Quant à la proclamation, je ne l’ai pas citée pour en tirer la conséquence, que les officiers du 3ème n’avaient pas été replacés, mais M. Rogier lui-même, a prouvé l’ingratitude du gouvernement en prouvant que sur 157 officiers, 87 seulement avaient été replacés. Maintenant, voulez-vous savoir quelles places dans l’administration civile, on donne aux officiers non employés ? Un brave militaire nommé Pinet, a été placé à la porte des Béguines à Anvers (hilarité), aux appointements de 20 francs par mois. On en a placé quelques autres dans la douane, et ils occupent pour la plupart des emplois peu conforme à leur éducation.

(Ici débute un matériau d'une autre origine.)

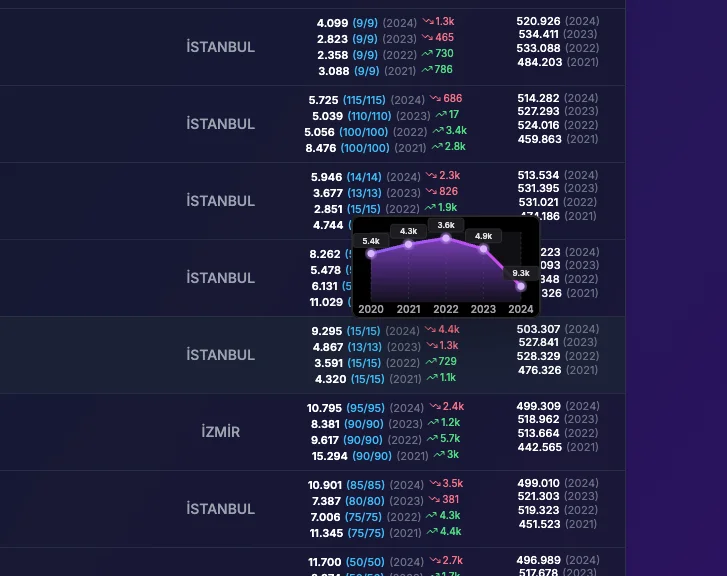Click the 10.795 rank value
Screen dimensions: 727x576
(x=324, y=408)
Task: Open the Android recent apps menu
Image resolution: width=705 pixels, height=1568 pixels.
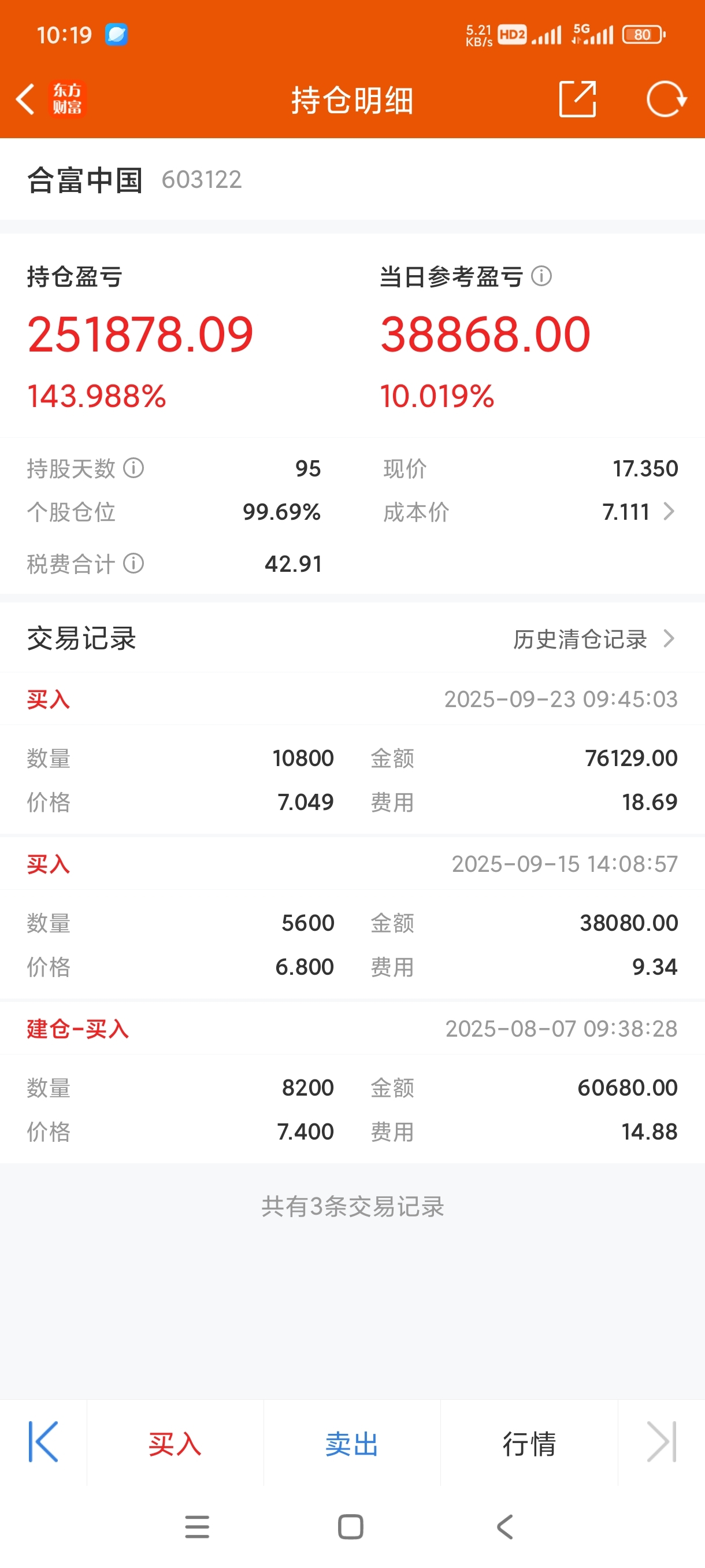Action: 197,1526
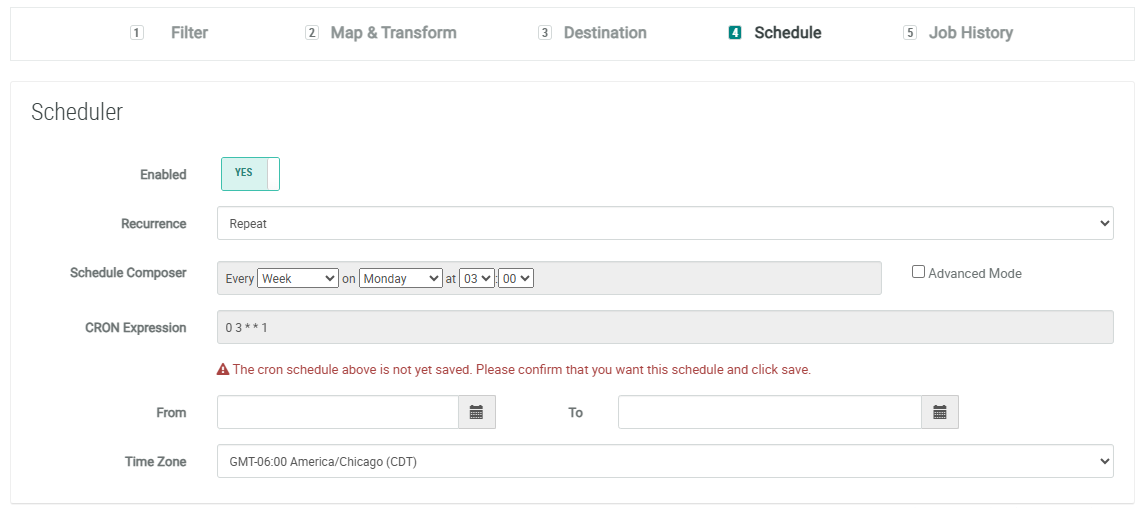Click the step 3 number badge
Image resolution: width=1141 pixels, height=508 pixels.
click(x=545, y=33)
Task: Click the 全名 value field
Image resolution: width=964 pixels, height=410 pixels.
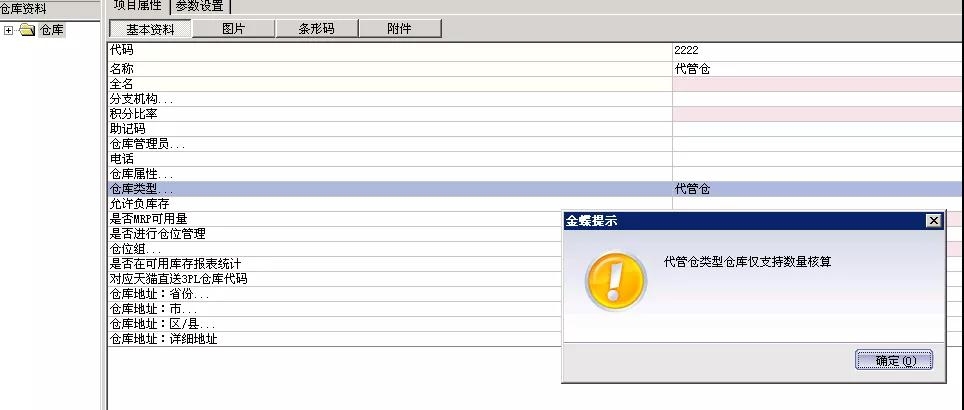Action: tap(817, 84)
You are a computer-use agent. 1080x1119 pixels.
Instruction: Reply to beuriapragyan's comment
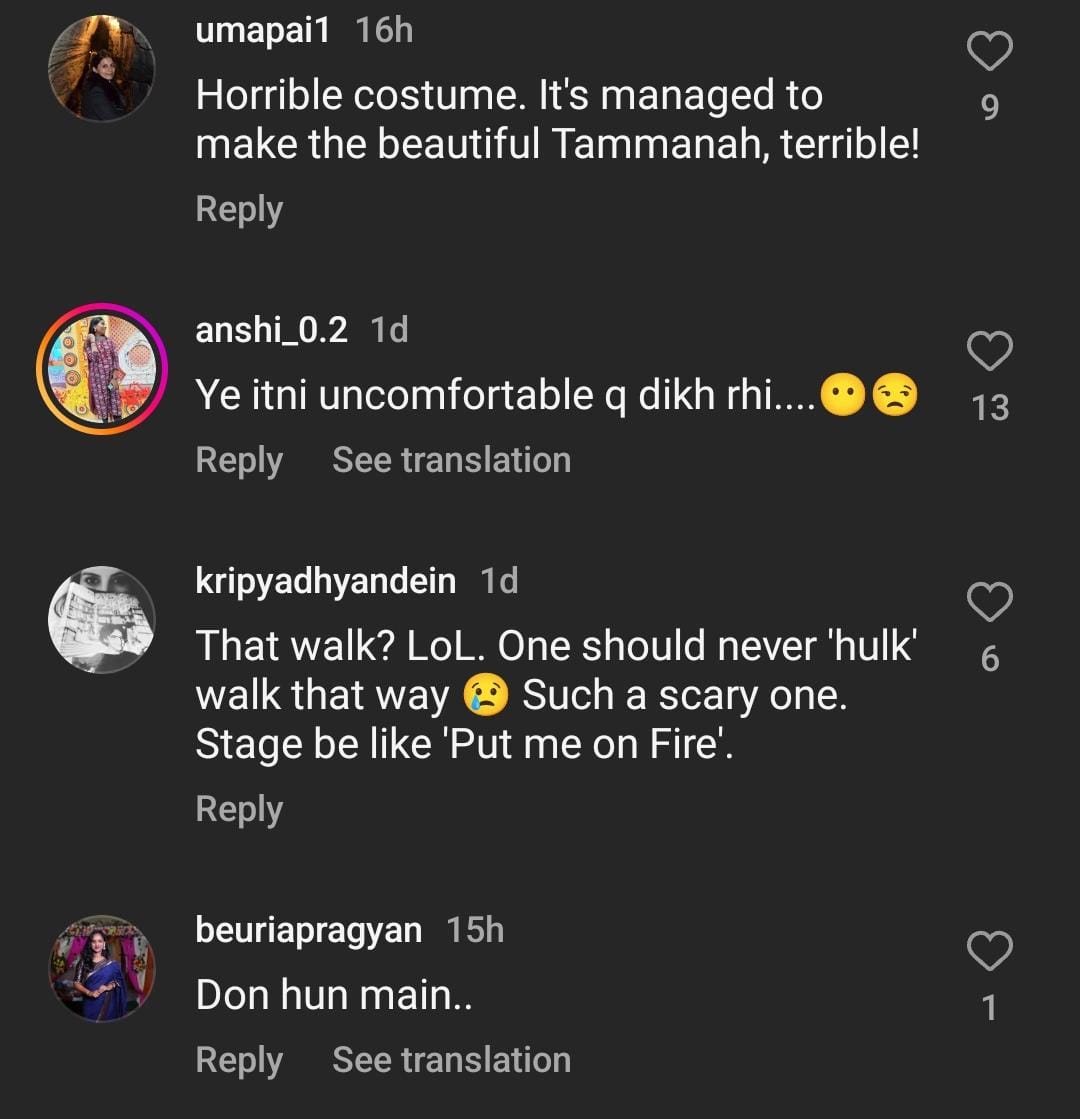point(239,1060)
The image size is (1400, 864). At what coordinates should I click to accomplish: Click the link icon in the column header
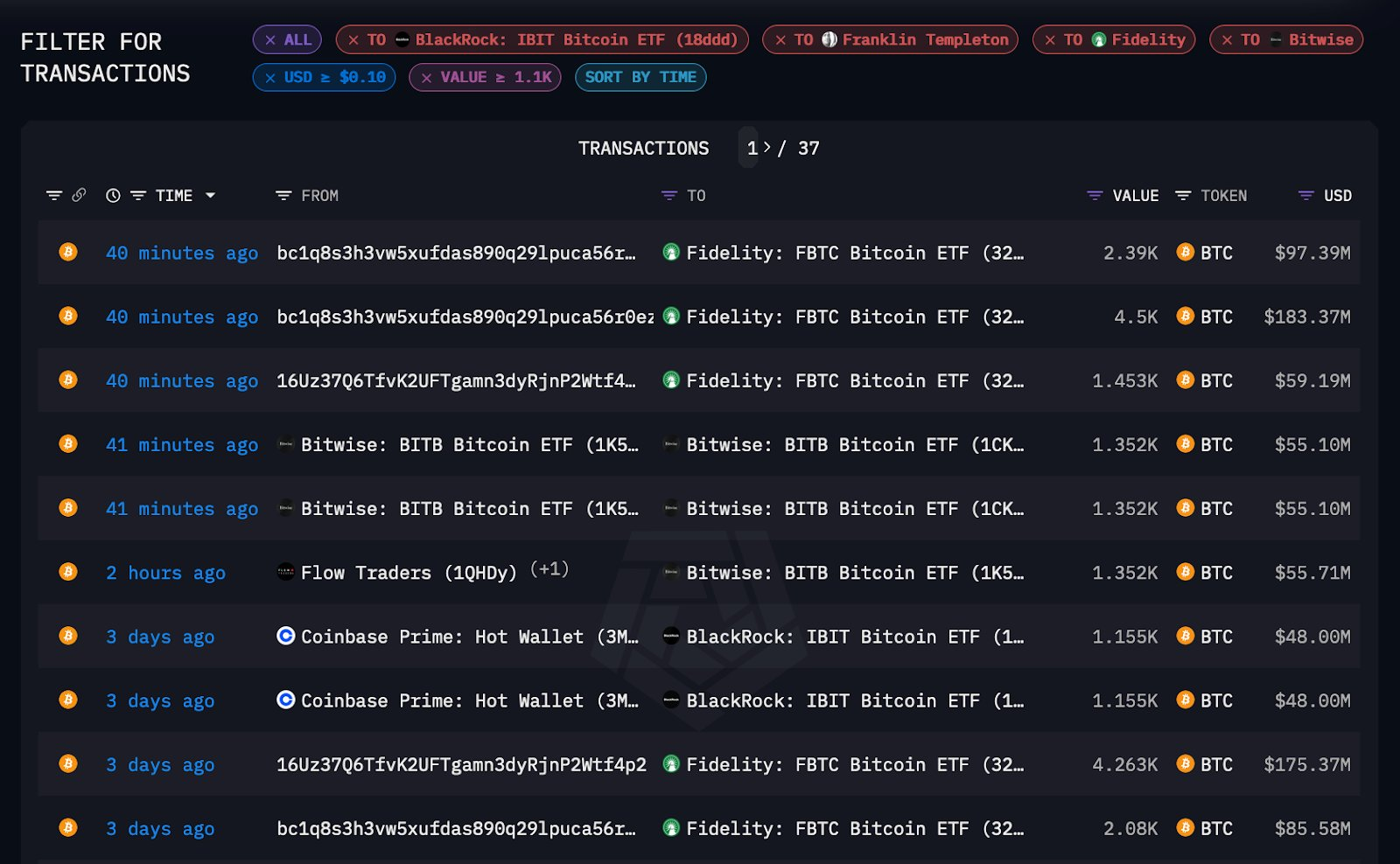pos(79,195)
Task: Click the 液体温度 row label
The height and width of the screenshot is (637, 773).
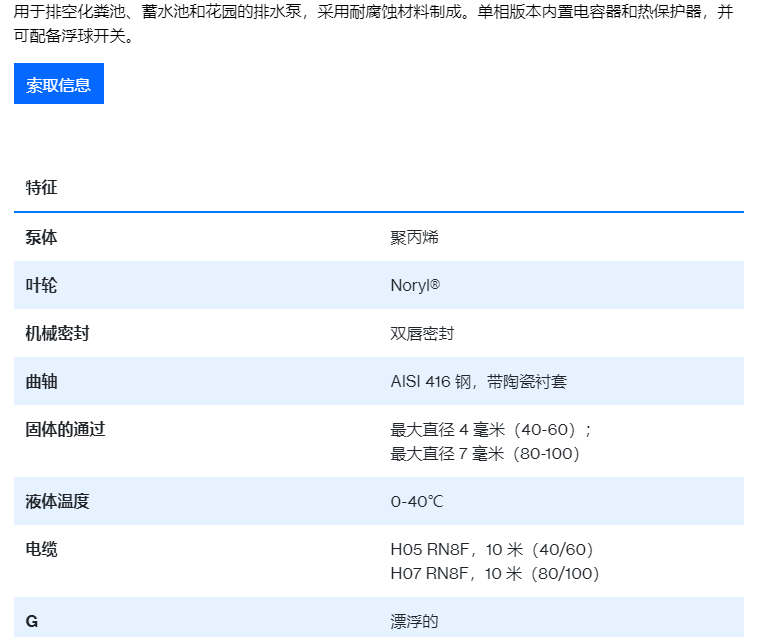Action: click(x=57, y=501)
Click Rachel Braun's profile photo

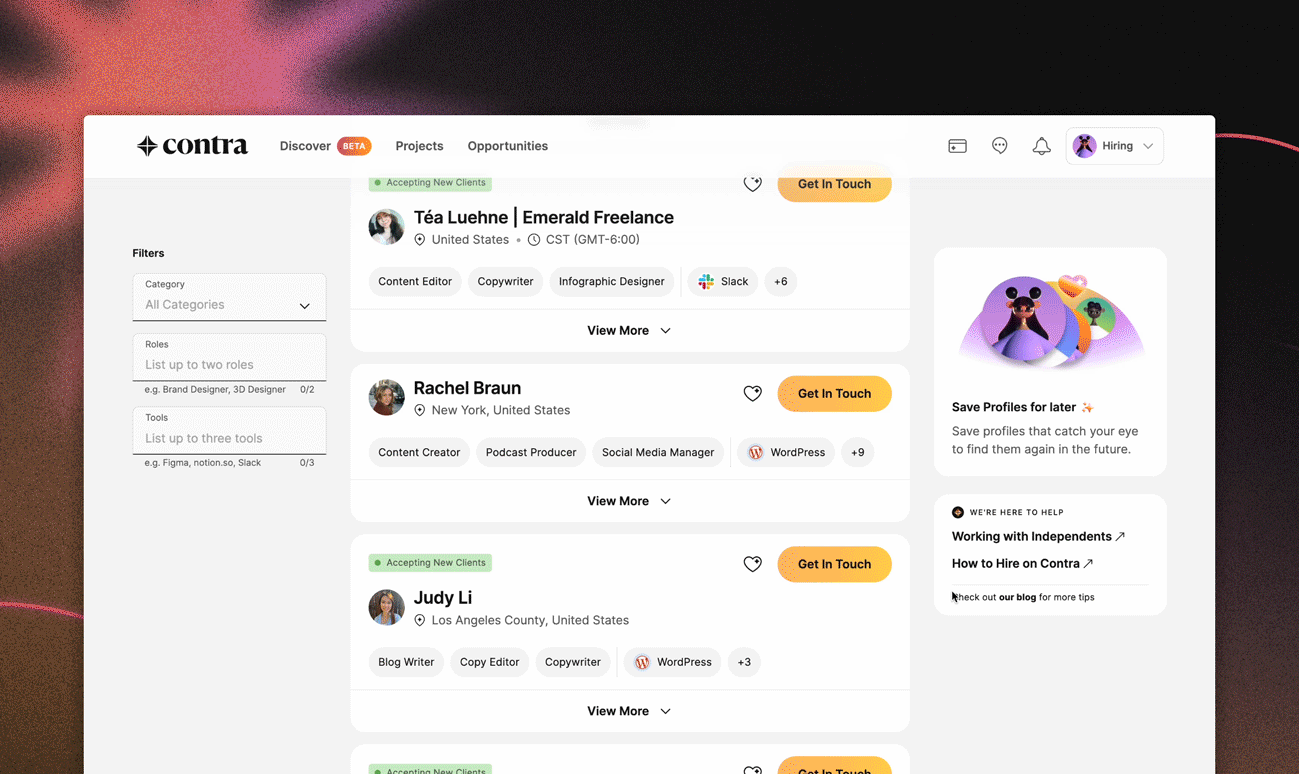click(x=386, y=398)
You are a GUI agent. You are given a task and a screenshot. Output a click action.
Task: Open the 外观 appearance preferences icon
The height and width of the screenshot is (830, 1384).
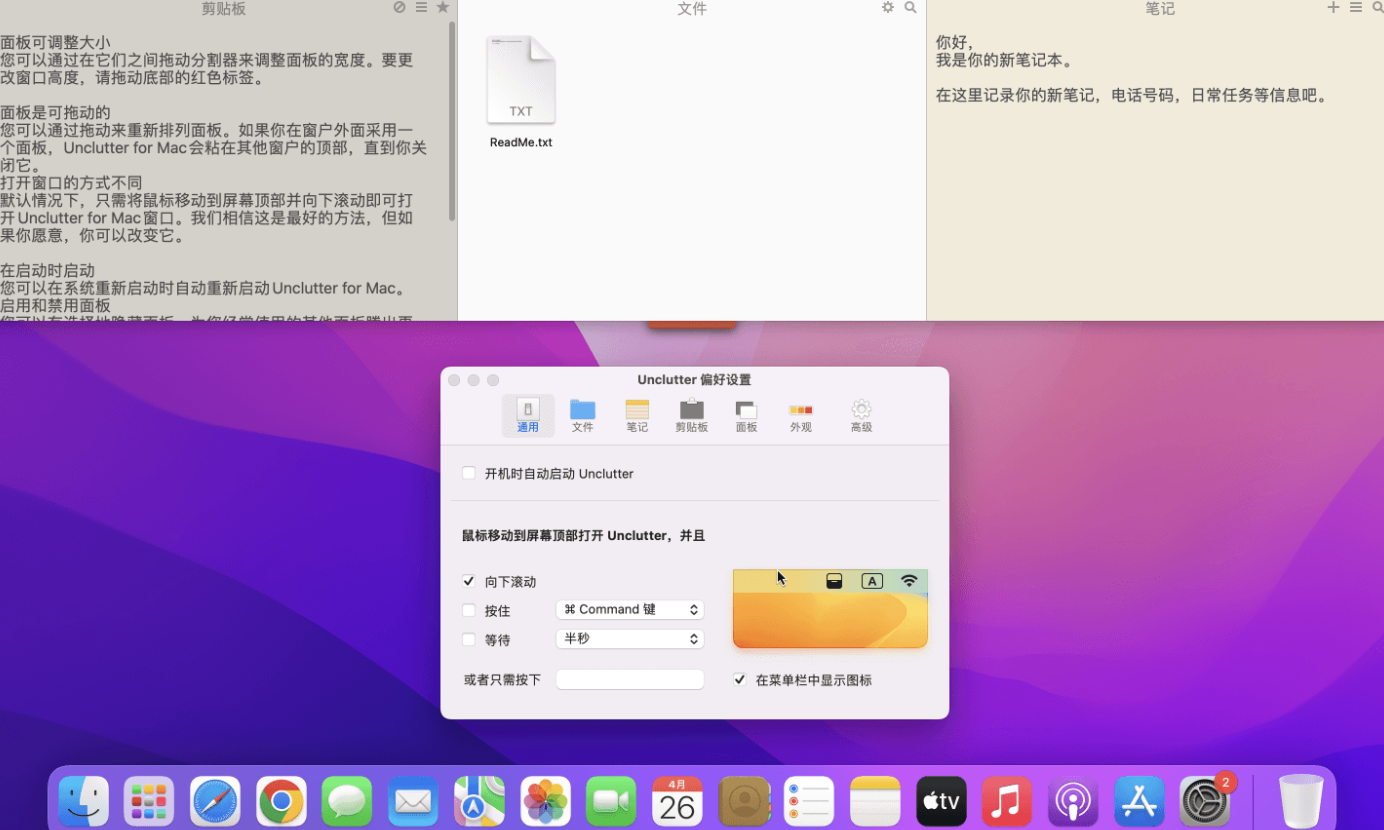(x=800, y=416)
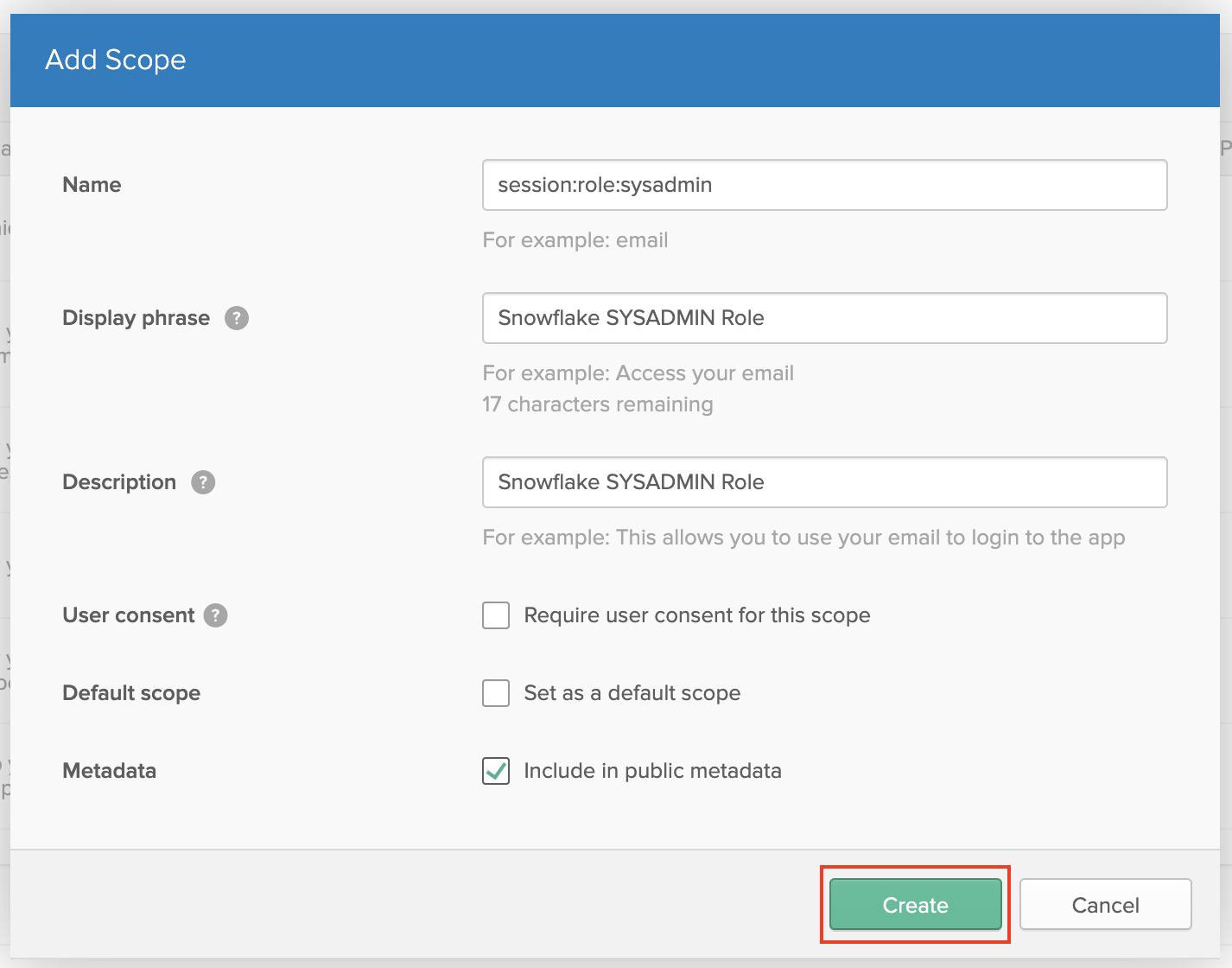The image size is (1232, 968).
Task: Cancel the Add Scope dialog
Action: point(1105,904)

M. le président. - La discussion est fermée.

- Les articles de la proposition de M. Jullien sont successivement mis aux voix et adoptés.

On renvoie à après-demain le vote sur l’ensemble.

La séance est levée à trois heures et demie.

Noms des membres absents sans congé dans la séance du 15 mai : MM. Angillis, Berger, Brabant, Dams, Dautrebande, Ch. de Brouckere, Dumont, Dumortier, Fleussu, Gelders, Jamme, Raymaeckers et Seron.